— start —

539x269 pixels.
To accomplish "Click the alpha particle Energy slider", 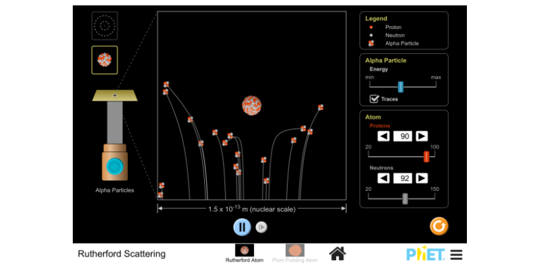I will [x=400, y=86].
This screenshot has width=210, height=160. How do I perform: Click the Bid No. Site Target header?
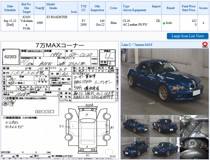[26, 8]
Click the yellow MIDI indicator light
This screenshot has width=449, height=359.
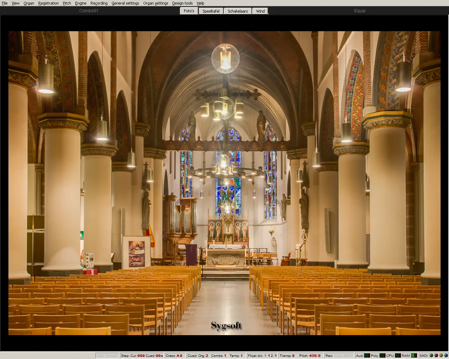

— end —

[Set task]: Copy out the records word for word, starting at the line that contains "Click the yellow MIDI indicator light" and continuing through the end of the records. Leave the pictures out of your answer.

[Result of this exercise]:
Click the yellow MIDI indicator light
This screenshot has width=449, height=359.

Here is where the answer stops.